Neurovascular embolization coils are used in the treatment of brain aneurysms and other vascular conditions.

The US Food and Drug Administration (FDA) has released an alert regarding the possibility of increased image artifact associated with magnetic resonance angiography (MRA) imaging. 

When MRA is performed as follow-up on patients with implanted neurovascular embolization coils containing 304V stainless steel, the images may contain “larger than expected MR artifact or image voids when compared to other metals.” As a result, the reduced quality of the MRA image may lead to inaccurate clinical diagnoses and later, inappropriate medical decisions.

Neurovascular embolization coils are used in the treatment of brain aneurysms and other vascular conditions.

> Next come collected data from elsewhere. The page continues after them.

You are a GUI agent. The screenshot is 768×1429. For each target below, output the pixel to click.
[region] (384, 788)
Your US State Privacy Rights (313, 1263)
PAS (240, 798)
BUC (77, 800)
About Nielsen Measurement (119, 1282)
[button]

They are prescription devices that are implanted into the aneurysm sac to occlude blood flow and promote thrombosis. Because aneurysms treated with these coils may have residual filling, placing the patient at risk for late hemorrhage, follow-up imaging may be necessary.

The agency has advised healthcare professionals to be aware of the presence of 304 stainless steel in the coil system, which is typically used in the implant itself or left behind as part of the detachment process. If the provider is uncertain, the FDA recommends contacting the device manufacturer for information. Providers may also choose to use the following optimal imaging parameters to minimize image artifact: shortest echocardiography time and high readout bandwidth.    

The FDA will continue to monitor this issue and will report any new information as it becomes available. For more information or to report a problem, please visit the FDA's MedWatch Safety Information and Adverse Event Reporting Program site.

Reference

Neurovascular embolization coils: healthcare provider letter – potential for increased image artifact when using magnetic resonance angiography for follow-up [news release]. Silver Spring, Maryland: US Food and Drug Administration; March 12, 2018. Accessed March 20, 2018.